There's a rather sophisticated picture processing engine onboard, too: LG's own XD Engine, with its focus on boosting colours, black levels, motion handling, noise reduction and sharpness. As you'd hope, these sorts of features help the 32LC46 produce images noticeably superior to the vast majority of its budget rivals.
Colours, for instance, look as vibrant, rich and fully saturated as those on some TVs costing nearly twice as much. Colour blends are also surprisingly subtle, with pleasingly little sign of the 'striping' effect that troubles many budget flat TVs.
HD images, meanwhile, enjoy impressive clarity and sharpness, with surprisingly little in the way of motion smearing noise, even during action scenes. With normal 'daytime TV' footage, the 32LC46's images look really quite dynamic, with reasonable black levels and bright peak whites.
A final strength finds the set's audio sounding more powerful and well-rounded than we might have expected.

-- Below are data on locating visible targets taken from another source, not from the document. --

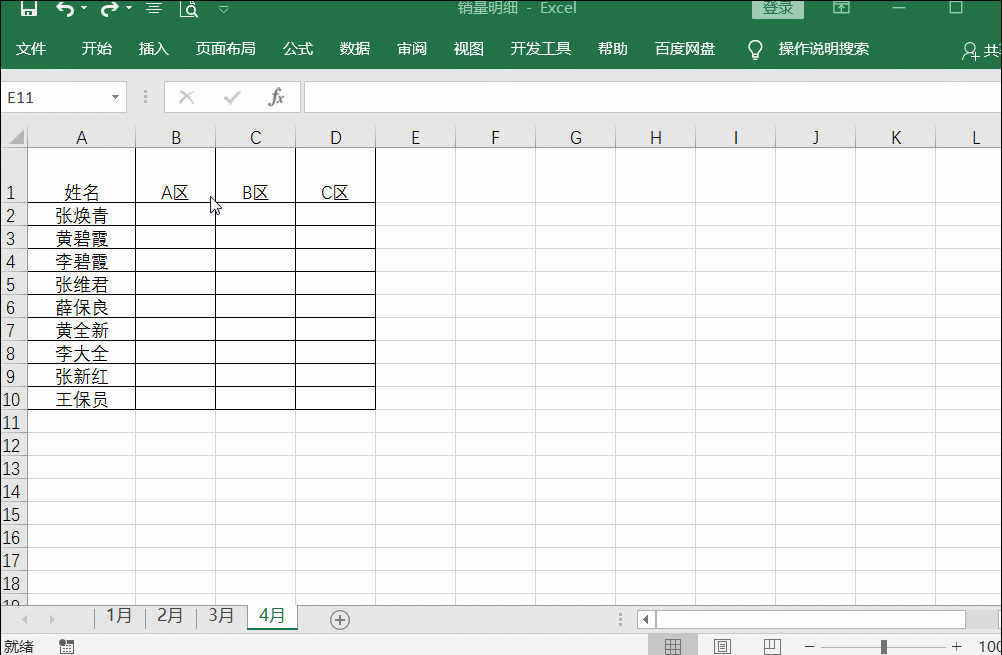Click the 登录 button at top right
Screen dimensions: 1002x655
coord(779,8)
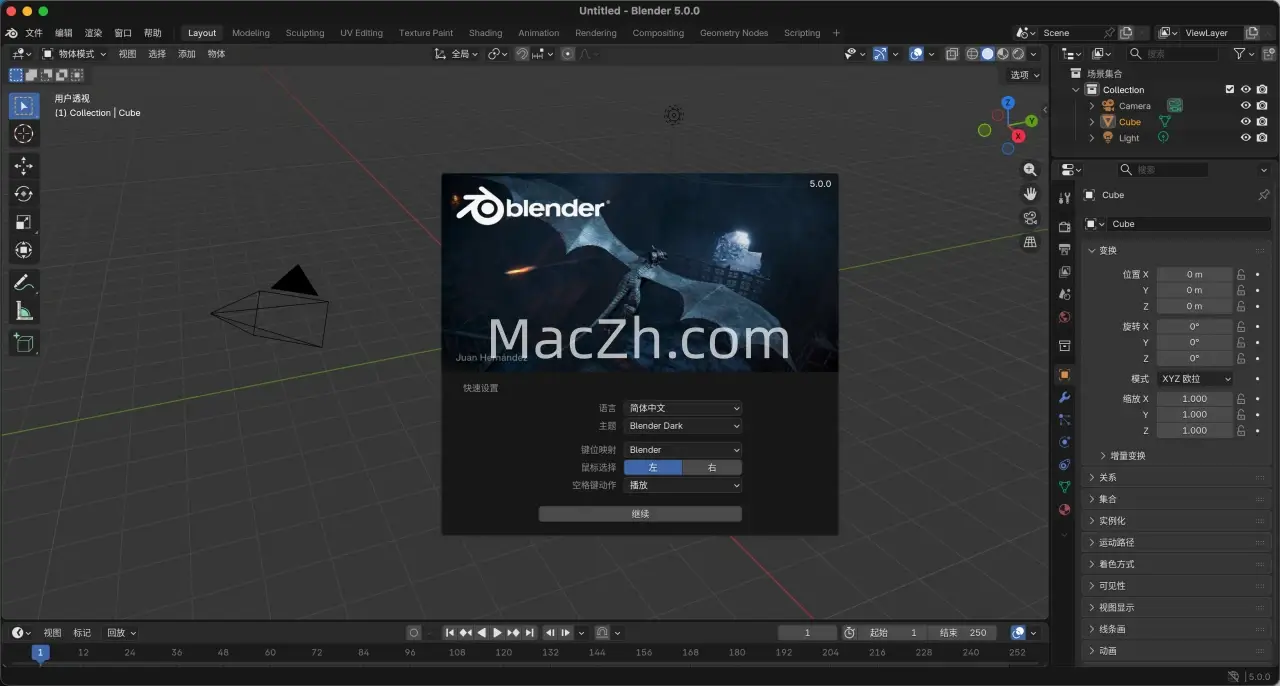The image size is (1280, 686).
Task: Click the 位置 X location field
Action: (x=1194, y=274)
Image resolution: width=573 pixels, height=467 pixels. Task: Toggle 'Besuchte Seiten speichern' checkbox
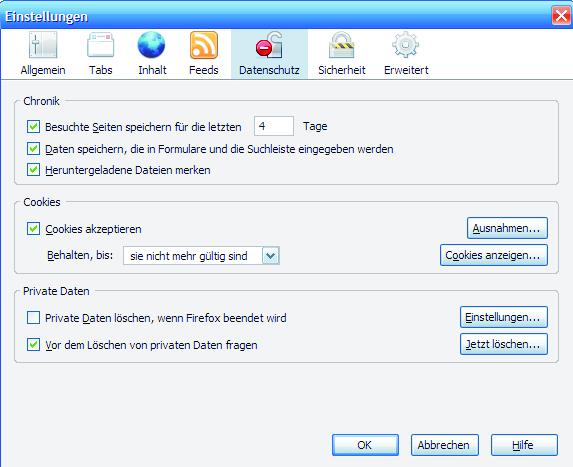click(x=33, y=127)
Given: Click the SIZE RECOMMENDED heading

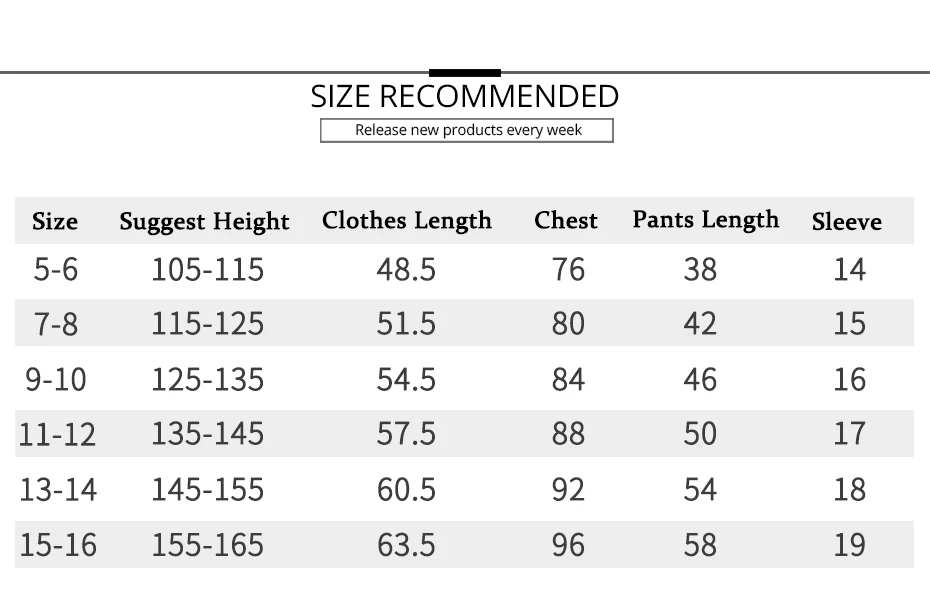Looking at the screenshot, I should (x=464, y=96).
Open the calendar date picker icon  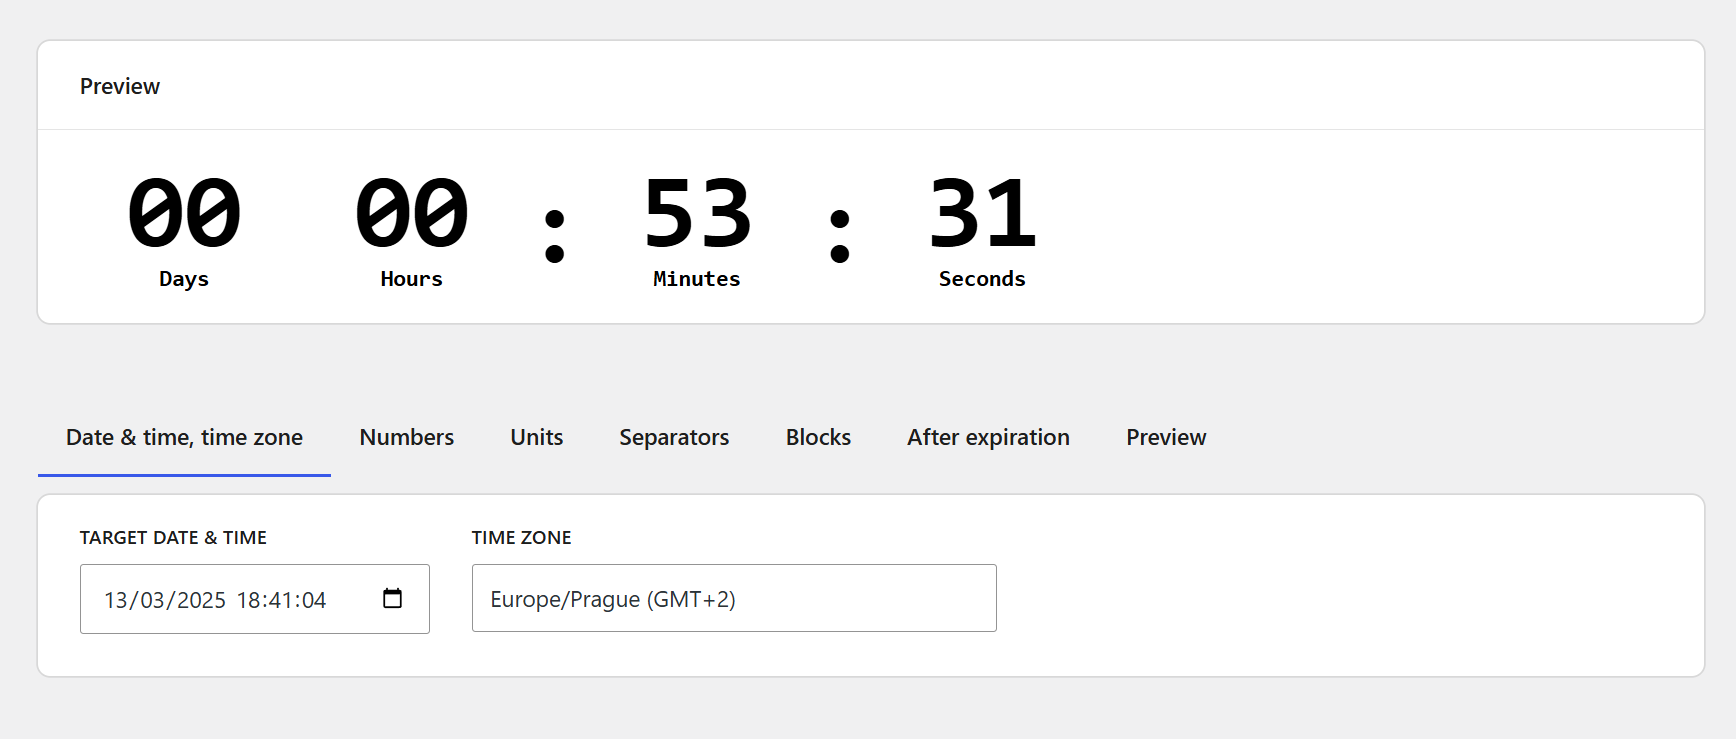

Watch a really dark scene on the 32LC46, and it's impossible not to notice how pools of faint light spill across the picture from the top left and bottom right corners. This backlight leakage can be quite distracting, and certainly detracts from the TV's black level response.
We also found both HD and standard definition pictures alike to be slightly troubled by low-level fizzing noise, while skin tones occasionally looking rather featureless, as if they belonged to mannequins rather than real human beings.
Colour tones sometimes slip into looking a touch unnatural too, especially during relatively dark scenes. The set also tends to fall over quite badly when trying to show the 1080p/24fps video format, reproducing motion with near-unwatchable levels of judder. It should be said that you're unlikely to be too amazed by the 1080p/24 difference on a screen as small as 32 inches anyway, so you might as well set your Blu-ray player to output something with which the LG is more comfortable.
If it wasn't for the disappointing backlight spillage, the 32LC46 would be a nigh-on perfect budget TV option. But even as it stands, it's definitely one of the best low-cost TVs money can currently buy.